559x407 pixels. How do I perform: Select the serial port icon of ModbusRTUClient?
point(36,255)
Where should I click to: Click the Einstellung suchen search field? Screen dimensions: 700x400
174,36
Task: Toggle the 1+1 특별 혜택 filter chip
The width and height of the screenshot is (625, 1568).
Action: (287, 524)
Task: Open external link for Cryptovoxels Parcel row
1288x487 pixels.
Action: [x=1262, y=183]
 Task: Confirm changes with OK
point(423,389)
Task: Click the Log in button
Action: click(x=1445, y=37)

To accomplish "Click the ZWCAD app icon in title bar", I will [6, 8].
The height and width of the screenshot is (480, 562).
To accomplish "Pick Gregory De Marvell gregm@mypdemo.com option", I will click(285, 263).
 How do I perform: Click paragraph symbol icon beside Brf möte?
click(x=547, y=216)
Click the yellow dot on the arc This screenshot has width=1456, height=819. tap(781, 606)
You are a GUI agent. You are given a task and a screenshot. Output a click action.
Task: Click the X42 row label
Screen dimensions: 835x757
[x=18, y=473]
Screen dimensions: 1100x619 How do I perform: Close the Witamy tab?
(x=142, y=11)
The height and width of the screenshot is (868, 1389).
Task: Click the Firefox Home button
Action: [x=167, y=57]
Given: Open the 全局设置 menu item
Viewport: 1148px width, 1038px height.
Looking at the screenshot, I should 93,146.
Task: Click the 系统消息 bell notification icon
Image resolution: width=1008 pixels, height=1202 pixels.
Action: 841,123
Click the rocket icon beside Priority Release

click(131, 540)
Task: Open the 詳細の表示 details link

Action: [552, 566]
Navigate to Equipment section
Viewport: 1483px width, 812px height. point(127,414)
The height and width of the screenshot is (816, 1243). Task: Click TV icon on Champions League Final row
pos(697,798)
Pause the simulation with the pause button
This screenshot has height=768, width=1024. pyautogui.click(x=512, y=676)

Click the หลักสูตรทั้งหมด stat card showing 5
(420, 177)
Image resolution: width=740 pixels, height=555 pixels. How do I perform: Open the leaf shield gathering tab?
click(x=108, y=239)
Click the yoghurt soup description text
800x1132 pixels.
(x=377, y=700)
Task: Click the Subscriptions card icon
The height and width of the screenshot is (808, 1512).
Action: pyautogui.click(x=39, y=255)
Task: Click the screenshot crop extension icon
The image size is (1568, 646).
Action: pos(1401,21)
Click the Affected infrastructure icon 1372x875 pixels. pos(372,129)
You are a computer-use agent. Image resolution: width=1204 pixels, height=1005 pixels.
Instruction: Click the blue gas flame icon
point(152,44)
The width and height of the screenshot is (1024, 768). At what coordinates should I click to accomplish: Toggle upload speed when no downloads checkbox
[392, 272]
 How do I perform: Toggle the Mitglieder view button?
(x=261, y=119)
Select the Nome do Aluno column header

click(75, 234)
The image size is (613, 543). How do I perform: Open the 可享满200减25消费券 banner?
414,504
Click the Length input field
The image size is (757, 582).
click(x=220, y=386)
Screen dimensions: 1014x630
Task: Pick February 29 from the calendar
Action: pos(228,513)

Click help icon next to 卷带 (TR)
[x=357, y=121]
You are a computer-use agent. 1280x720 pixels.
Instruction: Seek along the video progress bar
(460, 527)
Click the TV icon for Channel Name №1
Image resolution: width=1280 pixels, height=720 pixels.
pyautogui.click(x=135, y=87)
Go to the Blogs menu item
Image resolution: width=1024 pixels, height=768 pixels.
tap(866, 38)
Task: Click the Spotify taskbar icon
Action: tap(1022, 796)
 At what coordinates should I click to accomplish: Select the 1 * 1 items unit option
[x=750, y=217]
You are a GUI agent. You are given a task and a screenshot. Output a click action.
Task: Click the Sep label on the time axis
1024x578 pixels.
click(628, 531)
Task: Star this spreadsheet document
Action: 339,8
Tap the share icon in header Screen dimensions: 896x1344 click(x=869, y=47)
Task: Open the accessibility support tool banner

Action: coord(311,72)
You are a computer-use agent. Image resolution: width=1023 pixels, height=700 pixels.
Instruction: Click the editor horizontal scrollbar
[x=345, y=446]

◆ **What you should do**
Report each line in the entries where the string "will" occurs.

◆ **Solution below**
To accomplish "Click the ZWCAD app icon in title bar", I will [6, 8].
To accomplish "Pick Gregory De Marvell gregm@mypdemo.com option", I will click(285, 263).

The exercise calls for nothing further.